▶ _WHAT NEEDS TO BE DONE_
Go through the listing beneath this task and return every line that carries the string "Focus".

_ _ _ _

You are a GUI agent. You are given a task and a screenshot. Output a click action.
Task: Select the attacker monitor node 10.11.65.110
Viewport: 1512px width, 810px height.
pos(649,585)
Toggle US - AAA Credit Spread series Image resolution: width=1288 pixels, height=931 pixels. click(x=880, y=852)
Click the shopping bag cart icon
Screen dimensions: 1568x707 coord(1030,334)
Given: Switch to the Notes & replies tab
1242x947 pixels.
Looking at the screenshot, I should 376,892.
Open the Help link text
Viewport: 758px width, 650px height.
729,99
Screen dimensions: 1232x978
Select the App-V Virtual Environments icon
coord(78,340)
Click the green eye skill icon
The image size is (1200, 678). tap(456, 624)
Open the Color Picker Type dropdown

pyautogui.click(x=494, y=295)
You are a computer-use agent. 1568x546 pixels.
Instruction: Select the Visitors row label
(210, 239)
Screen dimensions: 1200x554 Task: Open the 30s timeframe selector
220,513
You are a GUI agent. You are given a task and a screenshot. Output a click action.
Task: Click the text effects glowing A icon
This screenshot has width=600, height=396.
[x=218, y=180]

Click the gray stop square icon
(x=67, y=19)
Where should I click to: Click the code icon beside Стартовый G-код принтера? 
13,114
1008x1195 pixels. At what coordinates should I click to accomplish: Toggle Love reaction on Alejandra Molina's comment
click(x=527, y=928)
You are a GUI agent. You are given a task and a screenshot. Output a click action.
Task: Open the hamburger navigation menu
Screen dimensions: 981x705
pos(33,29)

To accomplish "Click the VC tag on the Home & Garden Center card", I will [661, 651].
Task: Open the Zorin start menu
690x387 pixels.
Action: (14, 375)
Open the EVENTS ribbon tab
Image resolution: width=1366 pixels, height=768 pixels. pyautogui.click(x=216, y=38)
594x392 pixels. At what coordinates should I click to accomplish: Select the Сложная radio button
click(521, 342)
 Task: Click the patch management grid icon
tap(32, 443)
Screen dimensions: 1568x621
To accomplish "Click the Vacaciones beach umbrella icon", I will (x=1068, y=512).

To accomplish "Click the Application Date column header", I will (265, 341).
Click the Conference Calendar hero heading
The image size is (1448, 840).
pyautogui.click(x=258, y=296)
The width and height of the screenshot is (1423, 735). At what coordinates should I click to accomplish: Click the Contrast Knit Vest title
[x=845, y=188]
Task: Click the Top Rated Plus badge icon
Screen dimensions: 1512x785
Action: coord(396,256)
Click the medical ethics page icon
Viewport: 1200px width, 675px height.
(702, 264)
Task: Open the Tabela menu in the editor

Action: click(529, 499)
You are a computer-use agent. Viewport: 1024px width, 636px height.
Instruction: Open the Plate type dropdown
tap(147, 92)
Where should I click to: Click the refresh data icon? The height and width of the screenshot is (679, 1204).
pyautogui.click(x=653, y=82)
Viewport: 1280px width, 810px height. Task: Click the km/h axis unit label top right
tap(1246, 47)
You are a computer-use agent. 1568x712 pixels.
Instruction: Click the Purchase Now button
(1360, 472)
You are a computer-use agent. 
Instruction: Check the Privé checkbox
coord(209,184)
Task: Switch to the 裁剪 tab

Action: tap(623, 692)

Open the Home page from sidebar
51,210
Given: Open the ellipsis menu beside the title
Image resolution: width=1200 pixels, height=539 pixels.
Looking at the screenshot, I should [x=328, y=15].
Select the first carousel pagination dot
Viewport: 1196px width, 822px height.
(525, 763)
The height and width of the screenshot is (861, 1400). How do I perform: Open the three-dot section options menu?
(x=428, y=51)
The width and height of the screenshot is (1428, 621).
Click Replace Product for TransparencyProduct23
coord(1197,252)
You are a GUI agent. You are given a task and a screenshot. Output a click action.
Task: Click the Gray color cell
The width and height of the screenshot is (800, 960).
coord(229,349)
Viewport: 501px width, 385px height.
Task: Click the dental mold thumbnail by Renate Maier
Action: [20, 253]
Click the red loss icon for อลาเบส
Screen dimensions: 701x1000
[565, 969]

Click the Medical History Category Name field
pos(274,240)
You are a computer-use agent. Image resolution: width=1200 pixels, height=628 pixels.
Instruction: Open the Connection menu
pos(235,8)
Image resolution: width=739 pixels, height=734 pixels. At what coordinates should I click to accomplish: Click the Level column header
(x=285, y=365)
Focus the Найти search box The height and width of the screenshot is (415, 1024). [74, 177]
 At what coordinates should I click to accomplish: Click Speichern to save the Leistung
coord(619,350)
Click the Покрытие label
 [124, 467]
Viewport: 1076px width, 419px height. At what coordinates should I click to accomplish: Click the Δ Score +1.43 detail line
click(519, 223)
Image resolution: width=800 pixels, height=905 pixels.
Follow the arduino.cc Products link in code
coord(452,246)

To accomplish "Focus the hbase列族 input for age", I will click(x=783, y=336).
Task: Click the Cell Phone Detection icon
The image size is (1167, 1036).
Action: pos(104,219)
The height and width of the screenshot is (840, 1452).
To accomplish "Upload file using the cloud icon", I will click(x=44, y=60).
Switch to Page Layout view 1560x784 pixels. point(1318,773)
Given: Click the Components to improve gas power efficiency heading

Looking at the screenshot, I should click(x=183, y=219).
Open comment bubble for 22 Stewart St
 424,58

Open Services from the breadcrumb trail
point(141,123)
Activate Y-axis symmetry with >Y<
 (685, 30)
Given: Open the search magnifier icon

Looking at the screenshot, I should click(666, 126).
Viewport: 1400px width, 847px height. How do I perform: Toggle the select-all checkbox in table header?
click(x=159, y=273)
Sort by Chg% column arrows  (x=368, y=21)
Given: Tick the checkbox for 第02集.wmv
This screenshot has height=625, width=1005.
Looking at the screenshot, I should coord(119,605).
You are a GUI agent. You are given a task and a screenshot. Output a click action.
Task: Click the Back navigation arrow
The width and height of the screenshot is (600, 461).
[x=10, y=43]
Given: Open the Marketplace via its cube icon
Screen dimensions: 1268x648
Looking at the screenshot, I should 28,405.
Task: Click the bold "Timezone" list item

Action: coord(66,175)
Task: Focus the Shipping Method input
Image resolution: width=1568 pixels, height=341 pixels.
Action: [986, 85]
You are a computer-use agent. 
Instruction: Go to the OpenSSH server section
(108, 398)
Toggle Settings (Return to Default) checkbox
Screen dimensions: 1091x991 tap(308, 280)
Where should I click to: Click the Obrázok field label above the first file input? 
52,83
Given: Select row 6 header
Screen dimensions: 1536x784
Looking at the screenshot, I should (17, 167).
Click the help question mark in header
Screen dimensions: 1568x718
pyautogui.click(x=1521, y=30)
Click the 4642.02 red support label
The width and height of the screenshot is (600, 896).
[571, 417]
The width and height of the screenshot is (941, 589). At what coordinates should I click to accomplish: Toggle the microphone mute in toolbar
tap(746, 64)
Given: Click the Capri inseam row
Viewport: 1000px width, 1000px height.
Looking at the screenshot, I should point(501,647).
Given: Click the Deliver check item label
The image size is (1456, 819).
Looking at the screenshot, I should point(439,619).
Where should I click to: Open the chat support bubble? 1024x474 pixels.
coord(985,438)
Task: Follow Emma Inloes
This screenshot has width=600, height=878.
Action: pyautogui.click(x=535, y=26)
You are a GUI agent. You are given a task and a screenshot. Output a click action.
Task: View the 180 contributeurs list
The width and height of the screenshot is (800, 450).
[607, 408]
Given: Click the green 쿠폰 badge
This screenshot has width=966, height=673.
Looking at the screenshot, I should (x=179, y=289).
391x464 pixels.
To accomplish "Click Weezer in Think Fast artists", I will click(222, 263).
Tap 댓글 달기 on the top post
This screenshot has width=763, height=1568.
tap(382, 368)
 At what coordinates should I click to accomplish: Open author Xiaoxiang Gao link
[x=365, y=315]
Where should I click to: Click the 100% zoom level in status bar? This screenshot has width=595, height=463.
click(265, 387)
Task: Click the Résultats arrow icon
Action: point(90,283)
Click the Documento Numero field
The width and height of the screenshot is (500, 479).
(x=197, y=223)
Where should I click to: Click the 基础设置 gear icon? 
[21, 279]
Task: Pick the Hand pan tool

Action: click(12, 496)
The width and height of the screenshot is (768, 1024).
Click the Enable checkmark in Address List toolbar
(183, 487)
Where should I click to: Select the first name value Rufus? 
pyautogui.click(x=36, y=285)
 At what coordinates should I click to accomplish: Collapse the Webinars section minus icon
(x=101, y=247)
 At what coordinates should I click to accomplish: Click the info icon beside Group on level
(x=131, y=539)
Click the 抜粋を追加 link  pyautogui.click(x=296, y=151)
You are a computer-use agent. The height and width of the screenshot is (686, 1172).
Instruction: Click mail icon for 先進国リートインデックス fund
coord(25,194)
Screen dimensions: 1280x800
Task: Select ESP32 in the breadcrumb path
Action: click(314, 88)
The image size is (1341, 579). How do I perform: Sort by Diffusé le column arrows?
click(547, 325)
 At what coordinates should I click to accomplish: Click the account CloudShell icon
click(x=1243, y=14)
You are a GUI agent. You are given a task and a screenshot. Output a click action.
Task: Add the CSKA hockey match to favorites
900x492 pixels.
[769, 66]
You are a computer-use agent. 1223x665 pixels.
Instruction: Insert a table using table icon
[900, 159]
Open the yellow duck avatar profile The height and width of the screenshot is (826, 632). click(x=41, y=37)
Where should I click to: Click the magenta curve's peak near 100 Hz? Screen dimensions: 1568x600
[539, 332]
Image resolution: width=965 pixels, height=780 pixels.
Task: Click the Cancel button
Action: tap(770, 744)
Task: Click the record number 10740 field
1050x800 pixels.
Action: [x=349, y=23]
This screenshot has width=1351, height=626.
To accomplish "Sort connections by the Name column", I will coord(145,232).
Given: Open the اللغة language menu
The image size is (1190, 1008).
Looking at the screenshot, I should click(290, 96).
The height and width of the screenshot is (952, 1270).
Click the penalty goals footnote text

_ _ _ _

▶ _OUTPUT FOR THIS EXERCISE_
Focus the Найти search box The height and width of the screenshot is (415, 1024). [74, 177]
To accomplish "Focus the hbase列族 input for age", I will click(x=783, y=336).
Task: Focus the Shipping Method input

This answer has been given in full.